═════ INPUT FOR THIS TASK

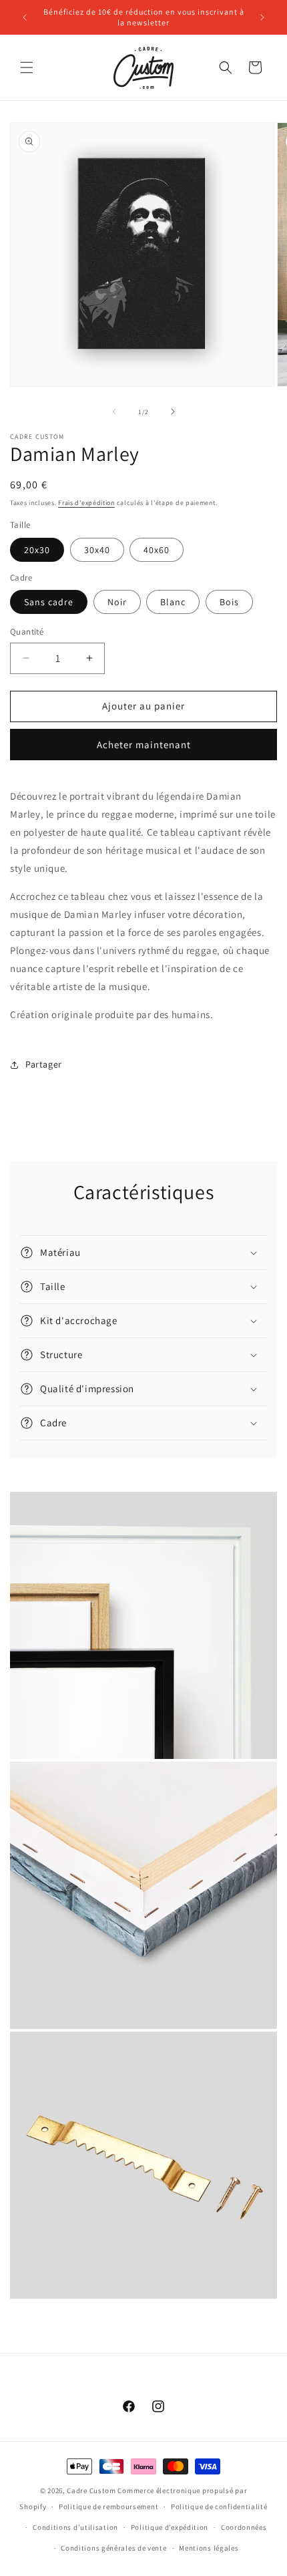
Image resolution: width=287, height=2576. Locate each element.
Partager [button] (43, 1064)
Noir (117, 602)
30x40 (97, 550)
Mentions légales (208, 2548)
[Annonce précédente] (24, 17)
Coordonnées (244, 2527)
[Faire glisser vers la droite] (173, 411)
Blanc (173, 602)
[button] (26, 67)
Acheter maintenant (144, 744)
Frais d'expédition (86, 502)
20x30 (37, 550)
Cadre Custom (91, 2490)
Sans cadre (48, 602)
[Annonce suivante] (262, 17)
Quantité (26, 631)
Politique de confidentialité (219, 2506)
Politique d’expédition (169, 2527)
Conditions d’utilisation (75, 2527)
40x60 (157, 550)
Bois (229, 602)
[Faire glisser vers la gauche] (114, 411)
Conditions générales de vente (113, 2548)
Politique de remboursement (108, 2506)
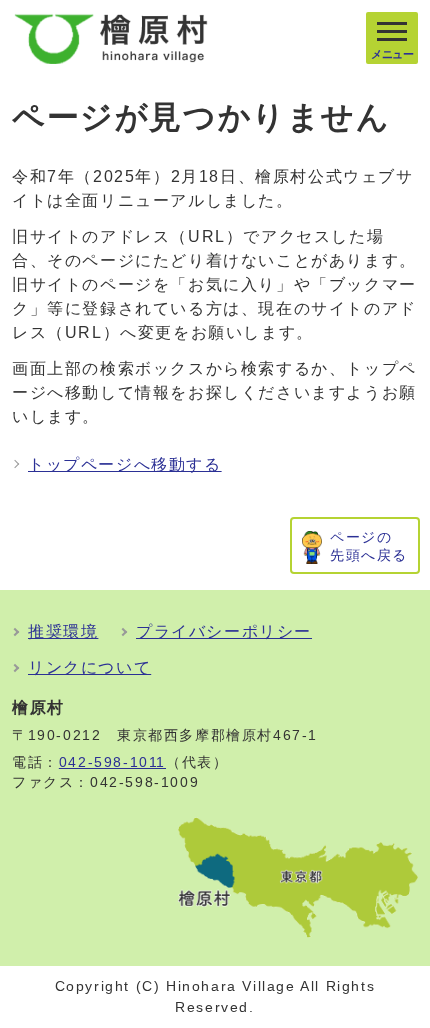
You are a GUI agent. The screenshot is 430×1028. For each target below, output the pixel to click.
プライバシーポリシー (224, 631)
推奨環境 (63, 631)
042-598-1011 (112, 762)
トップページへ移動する (125, 464)
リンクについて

══════════

→ **ASSIGNMENT**: In the records, which lines mention the word "vers"? Copy those lines.

→ **RESPONSE**:
[Faire glisser vers la droite] (173, 411)
[Faire glisser vers la gauche] (114, 411)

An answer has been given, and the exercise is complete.